* [EJERCICIOS POR RESOLVER]
(1) Reproduce literalmente el fragmento del texto sobre la educación que va de "Hemos educado y" a "transforman la vida.", ambos incluidos.
(2) Según el texto sobre la educación, ¿qué es lo más abarcativo e integral de la persona?

* [TEXTO PROPORCIONADO]
# # # # # # #

El tema educativo está siempre arriba del tapete en los diversos
ámbitos de la sociedad, de la iglesia y otras instituciones. Sin duda es un
tema central. Tal vez es el tema de nuestros tiempos. La
centralidad e importancia de la educación es reconocida y asumida casi
universalmente. Obviamente no nos referimos simplemente a los niños, sino a la
persona humana en general y a sus distintas etapas de desarrollo: siempre
necesitamos educarnos y educar.
El tema es: ¿Cómo educamos? ¿A qué apuntamos cuando educamos?
En nuestra cultura occidental venimos de un modelo de educación –
sin dejar de reconocer lo positivo y los logros – bastante superficial y
parcial.
Mucho de lo educativo pasó, y todavía pasa, por lo racional. Se
considera que el ser humano es esencialmente cerebro, razón. Desde ahí se vive
lo educativo como un adoctrinamiento o una simple transmisión de información. La
cultura globalizada y la tecnología agrava la situación: estamos saturados de
información, bombardeados en las redes sociales por noticias, propuestas,
cursos, chismes, ventas. Saturados de información, pero escasos de formación.
Crecemos en cantidad, poco en calidad. Sabemos más cosas y disfrutamos menos.
El tema se complica más aún cuando entramos en el ámbito
estrictamente espiritual. Lo espiritual es una dimensión del ser que se nos
escapa a nuestra necesidad compulsiva de control, manipulación, evaluaciones y
proyectos.
En la transmisión de la fe, esencialmente a través del catecismo y
la liturgia, hemos caído en este fenómeno de reducción de lo educativo, con
consecuencias trágicas.
Enormes cantidades de adolescentes y jóvenes que salen de colegios
católicos conociendo racionalmente muchas cosas sobre la fe, pero sin
experiencia real de fe. Muchos mayores aferrados a una fe externa, devocional,
cumplidora. Pero sin alma y peor, sin amor ni alegría.
¿Por donde ir? La clave – desde mi perspectiva – es comprender que el ser humano
es mucho más que su racionalidad. Más aún: lo racional es una pequeña porción
de lo que somos. La experiencia de la felicidad y la plenitud pasa por otros
caminos, lo sabemos. ¿Por qué no cambiar de rumbo entonces?
Hemos educado y seguimos en muchos casos educando en la fe, como
un adoctrinamiento de mentes. Intentamos transmitir y aprender conocimientos
teóricos que no transforman la vida.
Enseñar (afirmar, decir) que “Dios
es Amor” sin vibrar de este Amor y sin que el educando entre en esta
experiencia se reduce a simples palabras y conceptos y no cambia mucho de: “la primavera viene después del otoño”.
Lo educativo tiene que dar un giro integral y holístico.
Comprender la persona en clave multidimensional y universal. Y lo más
abarcativo e integral es la conciencia. La conciencia es lo más genuino y
propio y nos conecta con nuestro centro. Somos conscientes porque somos
conciencia. Si podemos ser conscientes de nuestro cuerpo, nuestros
pensamientos, nuestros sentimientos y emociones, nuestro entorno, significa que
somos más que todo eso.

# # # # # # #

* [DATOS MOSTRADOS]
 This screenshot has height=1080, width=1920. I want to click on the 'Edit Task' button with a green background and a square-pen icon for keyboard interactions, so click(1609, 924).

# # # # # # #

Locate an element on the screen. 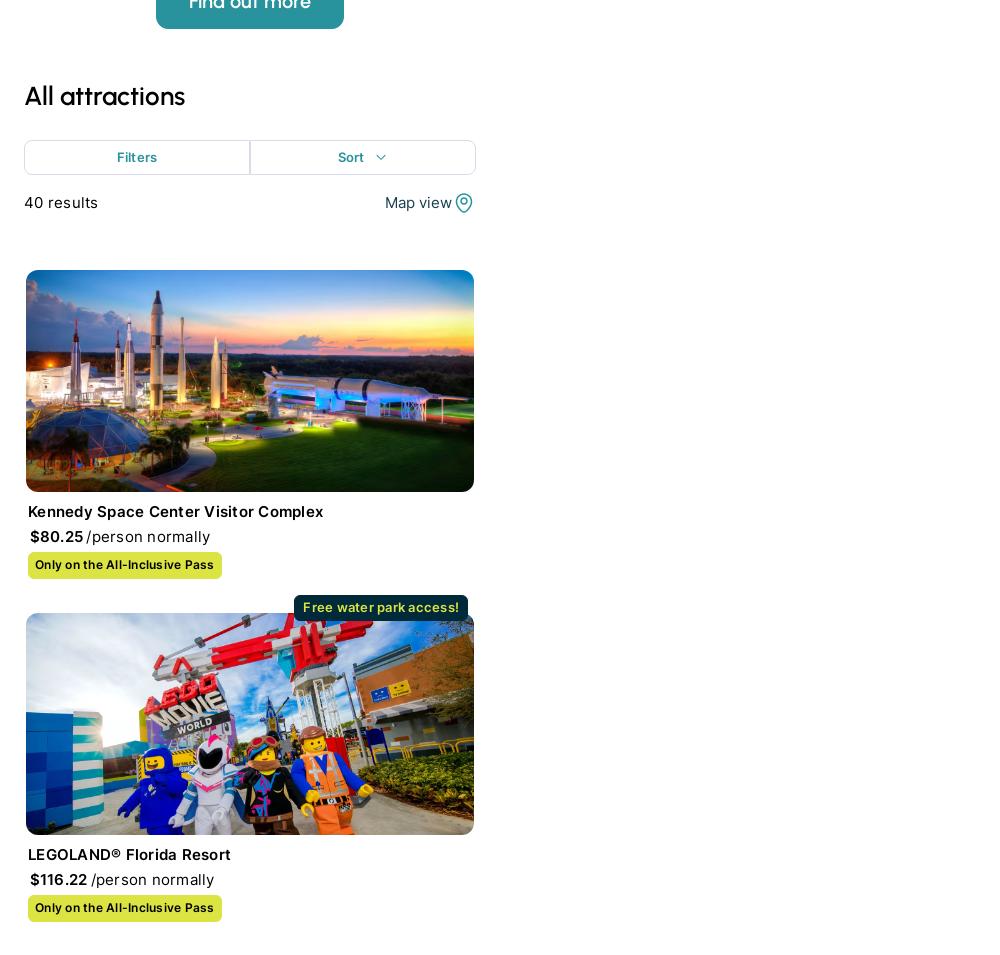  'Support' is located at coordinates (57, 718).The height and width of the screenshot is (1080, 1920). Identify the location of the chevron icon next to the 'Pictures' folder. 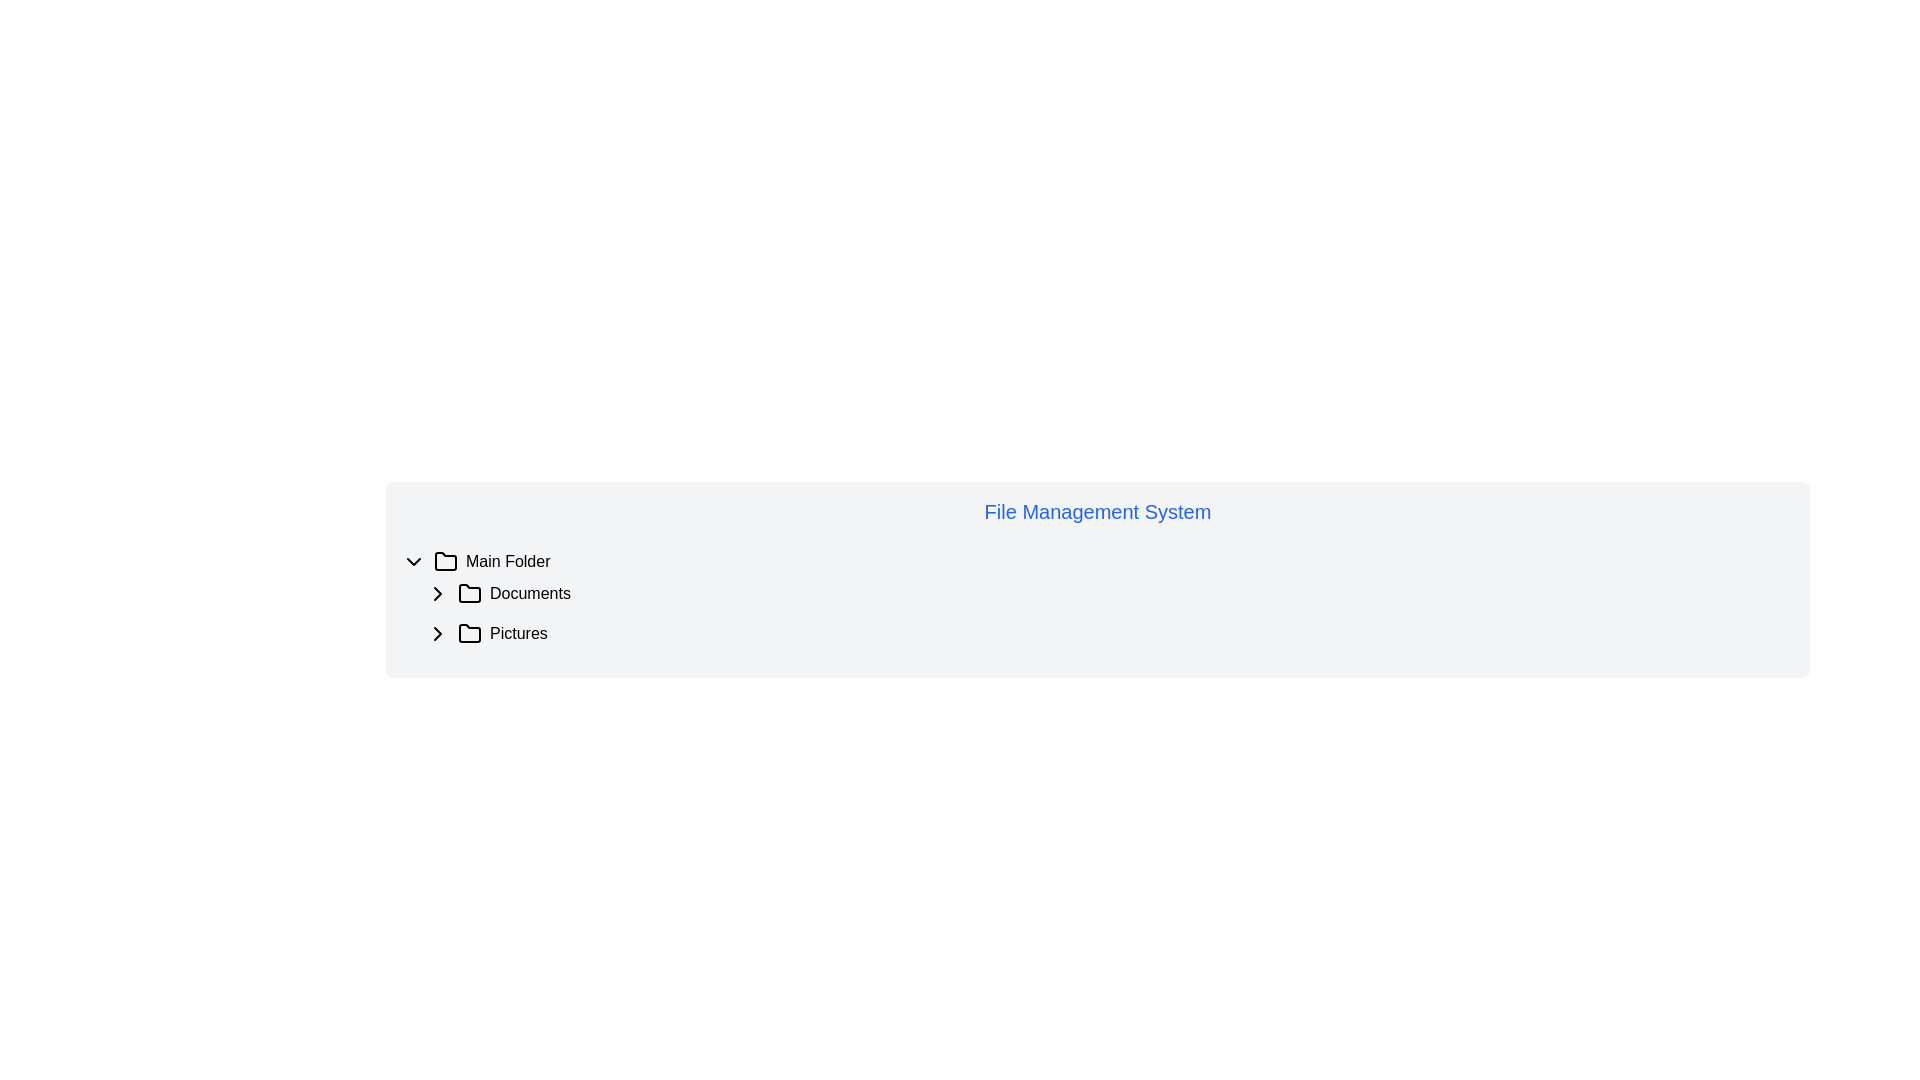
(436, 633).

# # # # # # #

* [SOLUCIONES DE EJERCICIOS]
(1)
Hemos educado y seguimos en muchos casos educando en la fe, como
un adoctrinamiento de mentes. Intentamos transmitir y aprender conocimientos
teóricos que no transforman la vida.

(2) La conciencia.